Seriously, I'm not for putting too much silicon into a thing that should only
keep control of the tip temperature, but the price makes it very tempting, and
I'd love to support Pine64 for their work on open source devices.

------
ncmncm
NB: Cannot buy it yet; give it a few months. But you can pre-order a
PinePhone. If you do, make sure the phone is the only thing in the cart, or
the order won't work.

------
kristopolous
As someone who has an 80% chance of destroying whatever I'm trying to solder,
any improvement in what I'm using would be super welcome.

------
lsllc
The Pinecil sounds interesting! I have a Antex Gascat 75P [0] propane powered
soldering iron that I absolutely love! I keep it in my "primary" toolbag along
with a few feet of Sparkfun's 0.020" "special blend" solder [1] (which is also
excellent).

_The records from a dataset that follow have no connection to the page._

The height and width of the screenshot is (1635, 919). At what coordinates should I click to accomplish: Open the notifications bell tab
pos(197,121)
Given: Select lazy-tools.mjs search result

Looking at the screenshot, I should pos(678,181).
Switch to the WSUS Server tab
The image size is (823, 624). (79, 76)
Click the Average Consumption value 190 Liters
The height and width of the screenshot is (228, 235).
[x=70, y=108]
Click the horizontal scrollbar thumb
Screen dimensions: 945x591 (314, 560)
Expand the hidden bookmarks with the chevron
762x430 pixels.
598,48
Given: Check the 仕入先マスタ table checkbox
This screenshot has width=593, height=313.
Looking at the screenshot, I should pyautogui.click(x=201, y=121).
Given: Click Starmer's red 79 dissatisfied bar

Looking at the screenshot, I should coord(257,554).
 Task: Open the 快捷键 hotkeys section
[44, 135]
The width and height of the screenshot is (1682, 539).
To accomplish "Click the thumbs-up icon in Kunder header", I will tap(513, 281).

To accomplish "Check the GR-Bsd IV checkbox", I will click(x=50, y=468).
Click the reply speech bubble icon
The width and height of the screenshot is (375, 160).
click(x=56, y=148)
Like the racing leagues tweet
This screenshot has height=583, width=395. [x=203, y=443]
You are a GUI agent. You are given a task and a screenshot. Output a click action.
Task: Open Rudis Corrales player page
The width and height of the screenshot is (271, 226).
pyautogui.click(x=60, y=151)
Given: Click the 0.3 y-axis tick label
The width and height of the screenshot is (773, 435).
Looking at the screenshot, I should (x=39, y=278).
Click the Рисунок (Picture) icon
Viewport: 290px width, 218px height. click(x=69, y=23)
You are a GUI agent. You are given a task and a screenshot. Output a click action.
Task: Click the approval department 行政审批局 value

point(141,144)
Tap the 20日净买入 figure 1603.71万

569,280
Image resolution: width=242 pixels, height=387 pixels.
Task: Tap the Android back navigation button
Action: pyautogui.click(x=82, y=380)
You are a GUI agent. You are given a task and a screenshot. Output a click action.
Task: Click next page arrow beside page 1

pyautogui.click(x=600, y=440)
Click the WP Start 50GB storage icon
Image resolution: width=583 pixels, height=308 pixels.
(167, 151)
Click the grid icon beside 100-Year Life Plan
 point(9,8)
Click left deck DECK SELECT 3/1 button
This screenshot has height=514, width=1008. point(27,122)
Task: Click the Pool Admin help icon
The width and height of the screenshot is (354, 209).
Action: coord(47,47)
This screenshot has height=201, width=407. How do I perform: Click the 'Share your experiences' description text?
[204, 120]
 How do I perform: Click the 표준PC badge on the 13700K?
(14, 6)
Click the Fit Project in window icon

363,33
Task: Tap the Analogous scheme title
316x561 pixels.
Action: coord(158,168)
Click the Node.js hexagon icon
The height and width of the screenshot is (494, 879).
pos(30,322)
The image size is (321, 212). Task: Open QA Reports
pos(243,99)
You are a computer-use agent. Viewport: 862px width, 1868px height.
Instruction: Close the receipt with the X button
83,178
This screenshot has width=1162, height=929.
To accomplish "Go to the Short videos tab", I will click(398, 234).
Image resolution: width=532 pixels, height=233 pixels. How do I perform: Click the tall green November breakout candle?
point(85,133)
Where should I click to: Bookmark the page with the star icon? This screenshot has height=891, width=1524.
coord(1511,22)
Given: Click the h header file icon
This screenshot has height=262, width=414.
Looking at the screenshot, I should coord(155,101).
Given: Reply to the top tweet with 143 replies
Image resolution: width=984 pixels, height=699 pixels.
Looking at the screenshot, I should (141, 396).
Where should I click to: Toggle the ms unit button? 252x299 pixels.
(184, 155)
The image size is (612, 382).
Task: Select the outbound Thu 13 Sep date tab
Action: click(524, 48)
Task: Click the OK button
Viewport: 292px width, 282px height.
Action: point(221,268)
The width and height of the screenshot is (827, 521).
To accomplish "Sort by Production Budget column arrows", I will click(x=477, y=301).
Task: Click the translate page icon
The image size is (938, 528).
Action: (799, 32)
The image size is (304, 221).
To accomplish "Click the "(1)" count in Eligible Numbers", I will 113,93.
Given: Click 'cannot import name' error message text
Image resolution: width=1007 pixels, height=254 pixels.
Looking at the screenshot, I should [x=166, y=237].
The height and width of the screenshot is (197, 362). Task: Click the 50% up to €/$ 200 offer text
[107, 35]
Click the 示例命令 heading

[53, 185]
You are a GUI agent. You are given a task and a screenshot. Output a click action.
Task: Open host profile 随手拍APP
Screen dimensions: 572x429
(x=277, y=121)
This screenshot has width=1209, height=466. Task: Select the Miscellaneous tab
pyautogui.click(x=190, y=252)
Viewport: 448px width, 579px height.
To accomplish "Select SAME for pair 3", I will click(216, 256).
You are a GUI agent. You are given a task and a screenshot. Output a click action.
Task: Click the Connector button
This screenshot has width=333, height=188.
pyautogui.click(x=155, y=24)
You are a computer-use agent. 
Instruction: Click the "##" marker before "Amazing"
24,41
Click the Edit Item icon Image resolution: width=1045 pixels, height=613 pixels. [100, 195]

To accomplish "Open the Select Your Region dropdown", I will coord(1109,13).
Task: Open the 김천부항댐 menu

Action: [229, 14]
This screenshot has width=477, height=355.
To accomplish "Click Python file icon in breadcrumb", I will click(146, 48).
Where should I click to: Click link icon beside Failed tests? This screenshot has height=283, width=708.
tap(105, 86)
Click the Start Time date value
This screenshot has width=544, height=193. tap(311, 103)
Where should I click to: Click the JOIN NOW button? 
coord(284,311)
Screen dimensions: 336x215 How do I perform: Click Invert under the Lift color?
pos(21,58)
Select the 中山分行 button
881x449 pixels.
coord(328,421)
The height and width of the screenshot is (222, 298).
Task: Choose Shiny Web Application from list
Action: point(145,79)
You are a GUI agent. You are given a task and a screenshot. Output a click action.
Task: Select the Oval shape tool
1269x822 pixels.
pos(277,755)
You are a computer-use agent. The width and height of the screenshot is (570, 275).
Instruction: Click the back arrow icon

It can be a bit finicky to ignite, but it heats up super-quickly
and can be refilled easily from a common-or-garden propane refill.

I'll definitely have to try the Pinecil, even if it's just because "RISC-V!".

[0] [https://www.antex.co.uk/products/cordless-soldering-
irons/ga...](https://www.antex.co.uk/products/cordless-soldering-
irons/gascat-75p-kit/)

[1]
[https://www.sparkfun.com/products/10242](https://www.sparkfun.com/products/10242)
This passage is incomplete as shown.